Jephthah's daughter, you guys. Judges 11. One hundred percent canonical human sacrifice to the Hebrew God. In fairness, God's reaction to having had a virgin sacrificed to Him is not recorded, and at least one scholar has latched on to this as evidence that He didn't like it. But God's so stridently opposed to human sacrifice elsewhere that you'd think He'd kick up a fuss about it, wouldn't you? Some scholars say He doesn't because Jephthah doesn't actually kill his daughter, but rather keeps her locked up forever, like a kind of Jewish proto-nun. That doesn't make a lot of sense to me either, given how obsessed the entire Bible is with female fecundity; to the Jewish mind, lifelong virginity is a terrible waste. (On more than one occasion my father has expressed his bafflement at the Catholic insistence on celibacy for its priests: "Let's take the smartest, best-educated men in the community," he'll say, "and make sure they don't have children.") But then, maybe that's the point: if a woman's fertility is the measure of her value, preventing her from having children is tantamount to killing her. Only without that pesky wrath of God. But why would she ask her father for two months to "bewail my virginity" if she was going to have the rest of her life to bewail it? I always took that to mean that she wanted some time to mourn the fact that she'd never be a wife or a mother because she'd be, you know, dead.
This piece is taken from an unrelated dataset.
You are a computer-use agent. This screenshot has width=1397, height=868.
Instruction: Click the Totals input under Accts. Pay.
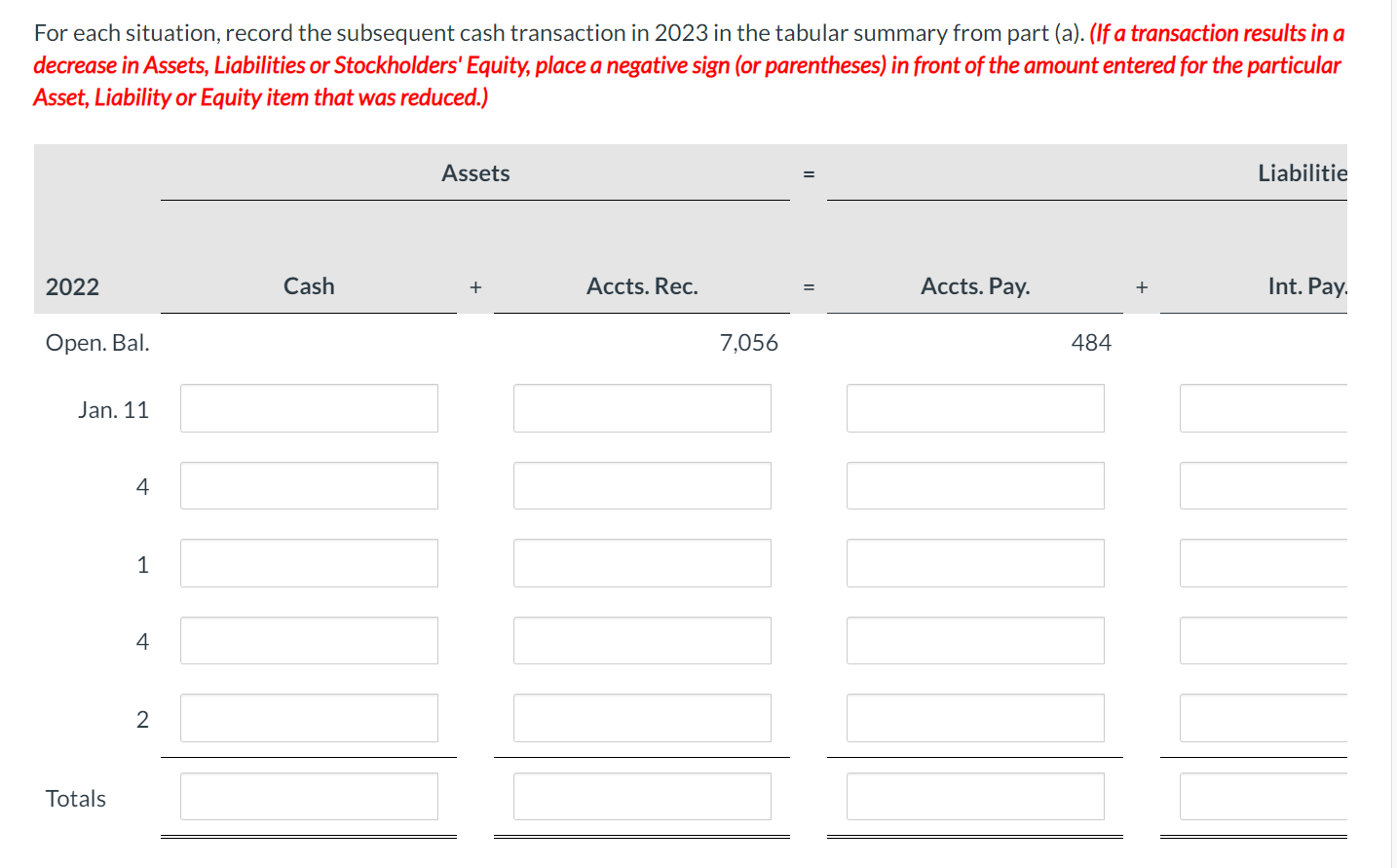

Possibly the single most poignant thing about the story of Jephthah's daughter is that she doesn't have a name. It's as if the only thing of importance about her is her relationship to a man. Women in the Bible are often nameless: Moses's mother, Pharaoh's daughter, the Samaritan woman, Lot's wife. It's more poignant here, though, because there's such an obvious parallel to the story of the sacrifice of Isaac. It's not just that God saved Isaac and did not save Jephthah's daughter; it's also that we know Isaac's name, and by we I don't just mean "weirdo Bible nerds." Isaac's name and his story are common knowledge, and he is venerated as a patriarch. I've known several Isaacs personally. But Jephthah's daughter is a footnote.
Much of the Hebrew Bible is retold in a Jewish writing from about two thousand years ago called Pseudo-Philo, or if you want to get fancy Liber Antiquitatum Biblicarum (Book of Biblical Antiquities). Here Jephthah's daughter is called Seila, so at least someone had the decency to name her.